A Plea for Culinary Modernism: The obsession with eating natural and artisanal is ahistorical...

The obsession with eating natural and artisanal is ahistorical. We should demand more high-quality industrial food.
https://www.jacobinmag.com/2015/05/slow-food-artisanal-natural-preservatives


"Modern, fast, processed food is a disaster. That, at least, is the message conveyed by newspapers and magazines, on television cooking programs, and in prizewinning cookbooks.

It is a mark of sophistication to bemoan the steel roller mill and supermarket bread while yearning for stone­ ground flour and brick ovens; to seek out heirloom apples and pumpkins while despising modern tomatoes and hybrid corn; to be hostile to agronomists who develop high-yielding modern crops and to home economists who invent new recipes for General Mills.

We hover between ridicule and shame when we remember how our mothers and grand­mothers enthusiastically embraced canned and frozen foods. We nod in agreement when the waiter proclaims that the restaurant showcases the freshest local produce. We shun Wonder Bread and Coca-Cola. Above all, we loathe the great culminating symbol of Culinary Modernism, McDonald’s — modern, fast, homogenous, and international.
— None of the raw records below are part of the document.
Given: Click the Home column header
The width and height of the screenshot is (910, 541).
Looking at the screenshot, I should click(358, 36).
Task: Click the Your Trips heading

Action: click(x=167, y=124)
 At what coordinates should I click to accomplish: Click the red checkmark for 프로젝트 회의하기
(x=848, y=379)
Like so many of my generation, my culinary style was created by those who scorned industrialized food; Culinary Luddites, we may call them, after the English hand workers of the nineteenth century who abhorred the machines that were destroying their traditional way of life. I learned to cook from the books of Elizabeth David, who urged us to sweep our store cupboards “clean for ever of the cluttering debris of commercial sauce bottles and all synthetic flavorings.”

..."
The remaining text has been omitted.